The following differences are intentional. None affect the corrected values for features that both implementations process.
A feature with a batch-presence pattern that appears only once (singleton group) has no other features to share the ComBat EB prior with. R drops the feature entirely. HarmonizePy keeps it with its original (uncorrected) values.
When this occurs: only when exactly 1 feature has a given batch-presence pattern and that pattern involves 2 or more batches. On the murine dataset (4753 features), this never occurs. On a medium synthetic dataset (5000 features), it affects roughly 32 of 4968 features.
Practical effect: the affected features retain their original batch effects. They appear in the output and can be filtered downstream if needed. The correction of all other features is unaffected.
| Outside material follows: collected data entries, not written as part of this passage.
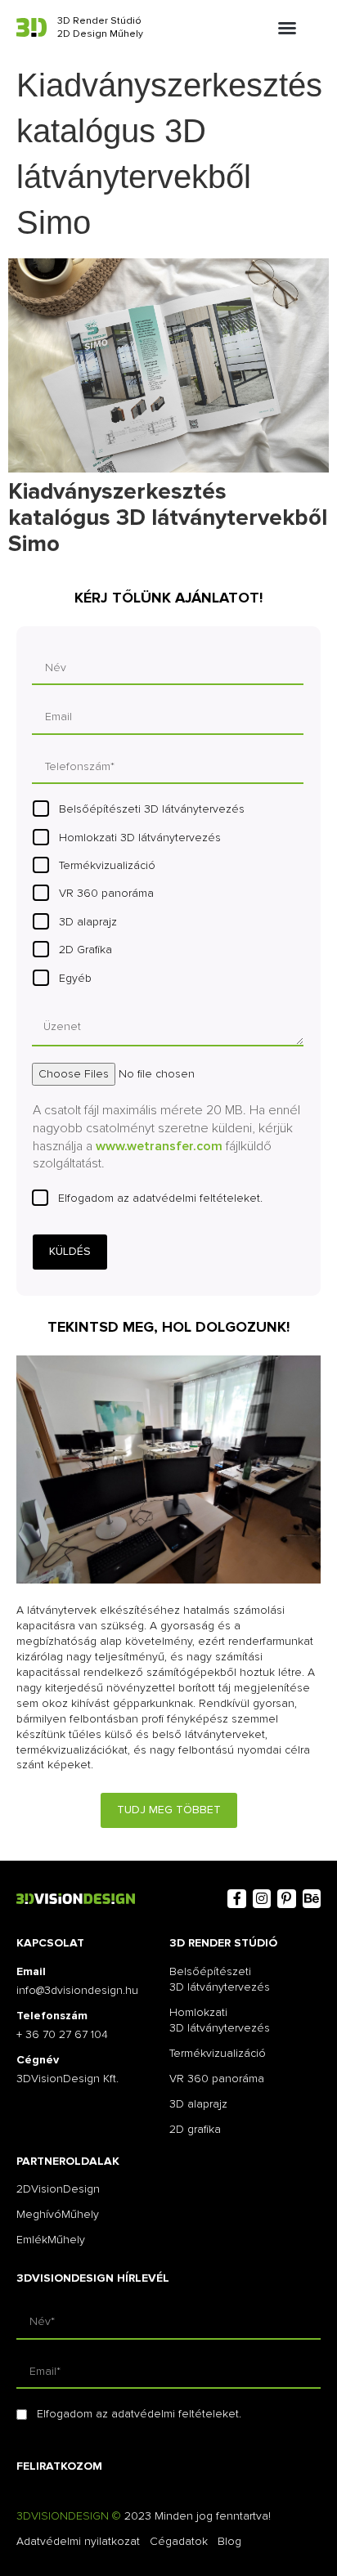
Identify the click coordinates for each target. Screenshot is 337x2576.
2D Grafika (85, 949)
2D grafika (195, 2129)
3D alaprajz (88, 922)
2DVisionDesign (58, 2189)
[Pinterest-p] (286, 1898)
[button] (287, 28)
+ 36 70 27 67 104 (62, 2034)
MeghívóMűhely (57, 2214)
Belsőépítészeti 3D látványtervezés (152, 809)
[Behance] (312, 1898)
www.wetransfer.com (159, 1146)
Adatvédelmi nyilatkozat (78, 2541)
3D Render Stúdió (99, 21)
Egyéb (75, 978)
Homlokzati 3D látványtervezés (140, 837)
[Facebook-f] (236, 1898)
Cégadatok (179, 2541)
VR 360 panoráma (106, 893)
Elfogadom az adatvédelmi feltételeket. (160, 1198)
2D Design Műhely (100, 34)
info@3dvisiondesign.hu (77, 1990)
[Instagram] (262, 1898)
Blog (229, 2541)
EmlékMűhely (50, 2240)
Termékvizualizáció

Features with no qualifying batch (below the needed_values threshold in every batch) appear as all-NaN rows in the HarmonizePy output. R omits these features from the output entirely, producing a matrix with fewer rows.
Practical effect: the output matrix shape differs by the number of such features. The HarmonizePy convention produces a predictable output shape that matches the input regardless of data quality.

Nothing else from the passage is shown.